A Comissão de Previdência, Assistência Social, Infância, Adolescência e Família da Câmara dos Deputados deu um passo importante na regulamentação das pensões de militares estaduais. Foi aprovado um projeto de lei que permite aos estados e ao Distrito Federal conceder integralidade e paridade a esses benefícios.

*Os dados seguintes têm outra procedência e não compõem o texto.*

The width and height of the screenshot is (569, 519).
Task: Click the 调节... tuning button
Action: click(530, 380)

O texto aprovado é uma nova versão apresentada pelo relator, deputado Sargento Gonçalves (PL-RN), baseada no Projeto de Lei 240/24, de autoria do deputado Sargento Portugal (Pode-RJ). A iniciativa visa corrigir o que o relator descreveu como uma “grave distorção histórica” introduzida pela Emenda Constitucional 41/03, que retirou o direito à paridade e integralidade para pensões por morte, mantendo-o apenas para proventos de aposentadoria sob regras de transição específicas.

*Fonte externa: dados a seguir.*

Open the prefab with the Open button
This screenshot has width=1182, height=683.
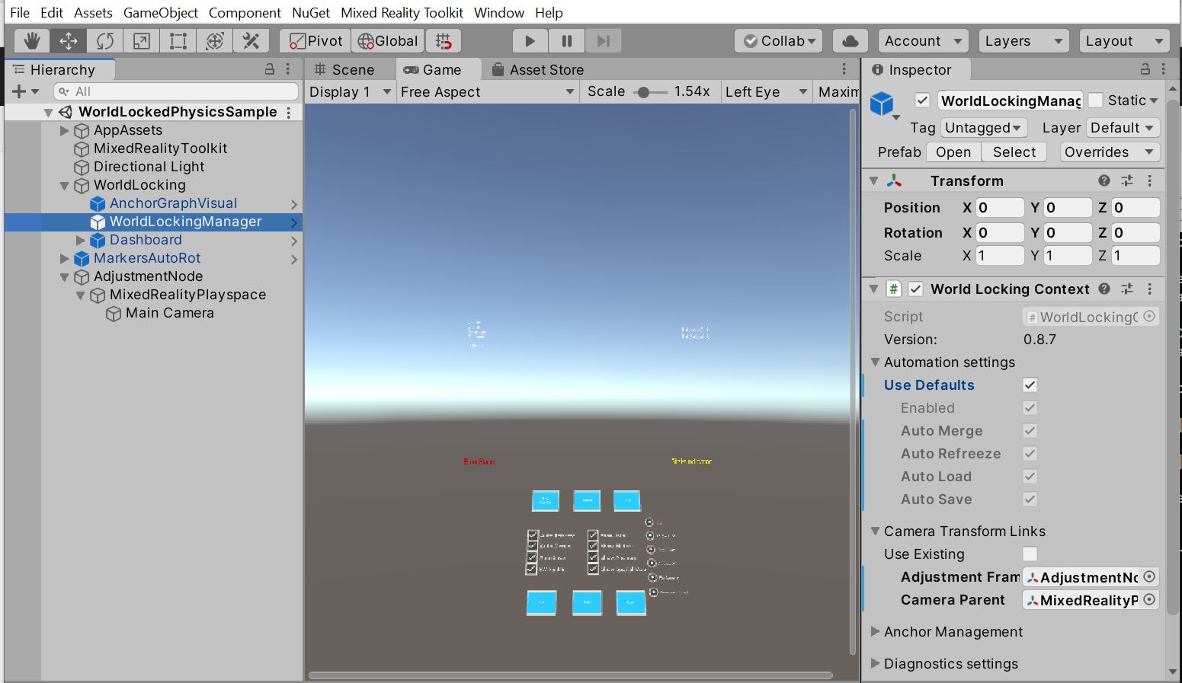tap(953, 152)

A proposta modifica o Decreto-Lei 667/69, que rege as Polícias Militares e os Corpos de Bombeiros Militares estaduais e do Distrito Federal. A nova norma abrangeria benefícios concedidos entre 2004 e 2019. Uma alteração significativa feita pelo relator foi a substituição da concessão automática de integralidade por uma regra que dependerá de lei de iniciativa dos governadores, garantindo assim a autonomia dos entes federativos.

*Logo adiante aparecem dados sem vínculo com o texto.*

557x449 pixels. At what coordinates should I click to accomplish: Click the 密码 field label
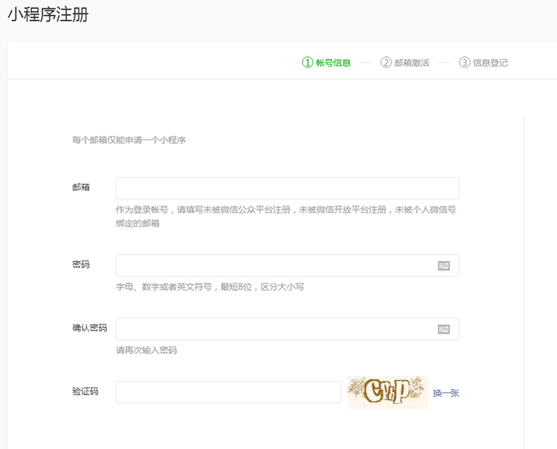click(x=81, y=265)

Apesar da aprovação na comissão, a proposta enfrentou resistência. A deputada Ana Paula Lima (PT-SC) apresentou um voto em separado contrário, apontando “flagrantes inconstitucionalidades formais e materiais”.
O projeto de lei agora seguirá para análise conclusiva nas comissões de Finanças e Tributação e de Constituição e Justiça e de Cidadania. Caso aprovado por ambas, o texto será encaminhado para votação no Senado. Apenas após aprovação em ambas as casas legislativas e sanção presidencial, a proposta poderá se tornar lei.